Once the aforementioned determination is made, the apparatus 100 may also make a preliminary determination, for example based at least on the determined first optical lens and lens data, at S420, of other additional information that if provided by the patient, via the client device 200, could result in more specific (or customized) results. For example, as noted above, some lenses may require pantoscopic tilt, and if such information is not provided by the client device 200, such lens would not be part of the results. However, the apparatus 100 is able to make the determination that if additional information is provided (such as pantoscopic tilt), other lenses, materials, coatings, or the like can be provided in the search results as a recommendation to the patient.

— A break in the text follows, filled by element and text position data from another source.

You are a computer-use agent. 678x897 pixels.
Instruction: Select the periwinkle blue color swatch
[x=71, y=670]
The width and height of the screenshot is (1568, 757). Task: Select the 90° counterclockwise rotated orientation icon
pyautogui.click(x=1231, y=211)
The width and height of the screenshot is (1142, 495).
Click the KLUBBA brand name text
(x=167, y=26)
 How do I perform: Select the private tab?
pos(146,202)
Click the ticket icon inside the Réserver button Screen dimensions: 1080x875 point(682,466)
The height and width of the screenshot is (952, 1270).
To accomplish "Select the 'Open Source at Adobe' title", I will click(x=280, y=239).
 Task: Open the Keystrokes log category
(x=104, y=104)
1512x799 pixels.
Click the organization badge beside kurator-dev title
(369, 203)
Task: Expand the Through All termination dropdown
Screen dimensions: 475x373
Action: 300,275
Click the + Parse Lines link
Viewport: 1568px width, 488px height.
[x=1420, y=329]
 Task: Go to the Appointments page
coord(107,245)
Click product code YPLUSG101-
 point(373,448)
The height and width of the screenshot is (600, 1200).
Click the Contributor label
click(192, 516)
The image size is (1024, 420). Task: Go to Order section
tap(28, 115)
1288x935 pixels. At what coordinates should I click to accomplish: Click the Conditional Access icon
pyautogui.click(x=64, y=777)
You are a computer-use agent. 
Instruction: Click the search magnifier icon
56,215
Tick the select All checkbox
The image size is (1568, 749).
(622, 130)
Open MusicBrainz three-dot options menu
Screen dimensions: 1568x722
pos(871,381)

Furthermore, aside from technical, lens-specific data/information such as pantoscopic tilt, corridor length, or the like (i.e., data that represents/is associated with the physical characteristics of the lens), the apparatus 100 may make a determination that other non-lens-specific data/information may be provided that would help give better results/suggestions to the patient (i.e., data that represents/is associated with characteristics of the patient). This information may include patient-specific information that concerns a wide-array of content. For example, patient-specific information may include patient name, address/location, age, insurance information, hobbies, lifestyle (active, inactive/sedentary, etc.), medical condition, whether the patient prefers eyeglasses or contact lenses, profession/working environment (in an office, outside, etc.), time spent in front of a computer monitor, length of time patient has been wearing eyeglasses or contact lenses, date the lenses are needed by (time constraints), or the like.
The patient-specific information may be useful in providing more customized search results to the particular patient. For example, if the patient leads an active lifestyle, apparatus 100 may make the determination to only present lenses to the patient that are lightweight. Similarly, if the patient is a teenager who plays soccer, for example, the apparatus 100 may make the determination to only present lenses (or special coatings/materials) with higher durability as this particular patient is at a high risk of having a normal (typically-recommended) lens break or scratch.
Further, business aspects of the transaction can affect the recommendations provided by the apparatus 100. With regard to insurance information, a specific insurance plan may have limited offerings or a large corporation may have a contract with the eye care provider (ECP) to provide a range of safety eyewear choices that fit the corporation's safety requirements. Thus, when this type of patient-specific information is provided to the apparatus 100, the apparatus 100 may use such information to provide more customized search results to the particular patient.
Based on the patient-specific information provided, the apparatus 100 may also offer health guidelines or advice. For example, California Proposition 65 warns of risks of birth defects or other risks that can be associated with purchase of the eyewear depending upon the lens material and/or the frame material. Thus, if the patient provides information that she is pregnant or expects to be (and identifies that she resides in California), the apparatus 100 may take this into account and not suggest certain lens and/or frame materials (and/or provide a warning of such materials).
Further to this concept, the apparatus 100 may also provide a warning that there may be a risk to a patient who does not choose an anti-reflective coating or ultraviolent (UV) blocker to protect against UV rays.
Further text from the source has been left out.